On this day in 1956, the movie-musical High Society, starring Bing Crosby, Grace Kelly and Frank Sinatra, opens in theaters around the United States. The film’s tag line–”They’re all together for the first time”–referenced High Society’s all-star cast. High Society marked the last feature film Grace Kelly made before marrying Prince Rainier of Monaco and retiring from acting. High Society, which also featured the musician Louis Armstrong playing himself, was nominated for two Oscars, including Best Song, for Cole Porter’s “True Love.”
High Society was a musical remake of 1940’s Philadelphia Story, which starred Cary Grant, Katherine Hepburn and Jimmy Stewart. In High Society, Crosby played C.K. Dexter-Haven, a rich man trying to win back his spoiled ex-wife Tracy Lord (Kelly), who is attracted to Mike Connor (Sinatra) but engaged to marry another man.
Grace Kelly, born in 1929, became a movie star in the 1950s with such films as Dial M for Murder (1954), Rear Window (1954), The Country Girl (1954), for which she won a Best Actress Academy Award, and To Catch a Thief (1955). On April 19, 1956, Kelly married Prince Rainier, whom she met in 1955 at the Cannes Film Festival, and never acted in movies again. In 1982, Princess Grace died at age 52 in a car accident.
Sinatra, born in 1915, rose to fame as a singer in the 1940s. He won a Best Supporting Actor Oscar for From Here to Eternity (1953) and was nominated for a Best Actor Oscar for The Man with the Golden Arm (1955). Along with High Society, Sinatra starred in movie musicals Guys and Dolls (1955) and Pal Joey (1957) and played Danny Ocean in Ocean’s Eleven (1960), a role that went to George Clooney in the 2001 remake of the same name.

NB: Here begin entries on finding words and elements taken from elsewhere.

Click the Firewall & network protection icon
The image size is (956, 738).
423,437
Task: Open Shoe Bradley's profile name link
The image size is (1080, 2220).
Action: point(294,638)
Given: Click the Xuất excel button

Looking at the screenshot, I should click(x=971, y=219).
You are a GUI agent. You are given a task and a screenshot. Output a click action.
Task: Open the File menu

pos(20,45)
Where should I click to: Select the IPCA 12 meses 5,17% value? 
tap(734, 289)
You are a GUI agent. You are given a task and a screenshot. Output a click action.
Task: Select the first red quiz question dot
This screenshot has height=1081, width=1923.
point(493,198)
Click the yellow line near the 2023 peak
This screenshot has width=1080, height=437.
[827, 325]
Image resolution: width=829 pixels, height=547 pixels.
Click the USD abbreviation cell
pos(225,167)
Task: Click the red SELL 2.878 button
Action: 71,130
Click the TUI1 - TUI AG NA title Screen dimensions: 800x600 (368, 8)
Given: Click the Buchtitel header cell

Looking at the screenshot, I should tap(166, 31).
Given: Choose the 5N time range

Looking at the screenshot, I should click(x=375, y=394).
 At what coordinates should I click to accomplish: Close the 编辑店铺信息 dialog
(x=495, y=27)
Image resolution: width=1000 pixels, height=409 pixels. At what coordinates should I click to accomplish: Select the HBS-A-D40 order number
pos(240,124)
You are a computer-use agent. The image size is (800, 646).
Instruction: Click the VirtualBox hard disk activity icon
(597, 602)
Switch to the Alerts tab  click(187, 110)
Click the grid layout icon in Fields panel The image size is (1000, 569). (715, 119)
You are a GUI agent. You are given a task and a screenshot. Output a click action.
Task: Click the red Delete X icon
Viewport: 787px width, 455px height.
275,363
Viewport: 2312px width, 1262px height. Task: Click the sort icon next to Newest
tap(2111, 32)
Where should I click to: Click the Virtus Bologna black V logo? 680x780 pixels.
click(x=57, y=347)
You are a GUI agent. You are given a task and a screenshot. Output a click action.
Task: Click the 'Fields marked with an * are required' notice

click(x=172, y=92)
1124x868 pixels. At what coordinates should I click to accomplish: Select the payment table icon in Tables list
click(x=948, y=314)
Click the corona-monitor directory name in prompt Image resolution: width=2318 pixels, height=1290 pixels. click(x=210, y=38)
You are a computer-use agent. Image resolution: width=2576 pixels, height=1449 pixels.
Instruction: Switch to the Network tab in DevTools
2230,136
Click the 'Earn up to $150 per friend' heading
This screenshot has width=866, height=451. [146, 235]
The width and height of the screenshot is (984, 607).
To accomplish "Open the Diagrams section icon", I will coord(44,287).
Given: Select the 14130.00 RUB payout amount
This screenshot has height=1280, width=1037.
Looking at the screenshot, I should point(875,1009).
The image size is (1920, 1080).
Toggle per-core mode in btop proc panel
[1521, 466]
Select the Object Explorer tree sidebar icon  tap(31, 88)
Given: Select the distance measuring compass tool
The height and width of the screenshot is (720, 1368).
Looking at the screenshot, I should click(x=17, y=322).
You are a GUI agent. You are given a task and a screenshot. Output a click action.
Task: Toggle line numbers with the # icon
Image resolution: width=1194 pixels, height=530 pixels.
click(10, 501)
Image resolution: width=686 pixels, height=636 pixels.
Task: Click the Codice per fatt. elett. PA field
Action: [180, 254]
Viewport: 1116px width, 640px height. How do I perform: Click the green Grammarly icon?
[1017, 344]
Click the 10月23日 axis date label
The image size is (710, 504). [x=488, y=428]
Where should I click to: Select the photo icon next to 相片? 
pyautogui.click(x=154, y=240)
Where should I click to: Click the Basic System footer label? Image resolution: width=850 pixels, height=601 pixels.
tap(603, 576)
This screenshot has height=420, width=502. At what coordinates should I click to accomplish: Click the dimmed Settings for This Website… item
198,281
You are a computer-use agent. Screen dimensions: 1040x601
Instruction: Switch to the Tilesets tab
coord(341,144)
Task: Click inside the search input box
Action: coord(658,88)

Sinatra died in 1998 at age 82.
Crosby, born in 1903, began his music career in the 1920s. As an actor, he starred in the hugely successful White Christmas (1954), won a Best Actor Oscar for Going My Way (1944), was nominated for Oscars for his performances in The Bells of St. Mary’s (1945) and The Country Girl, and co-starred in seven popular “Road” movies with Bob Hope between 1940 and 1962. Crosby died at age 74 in 1977.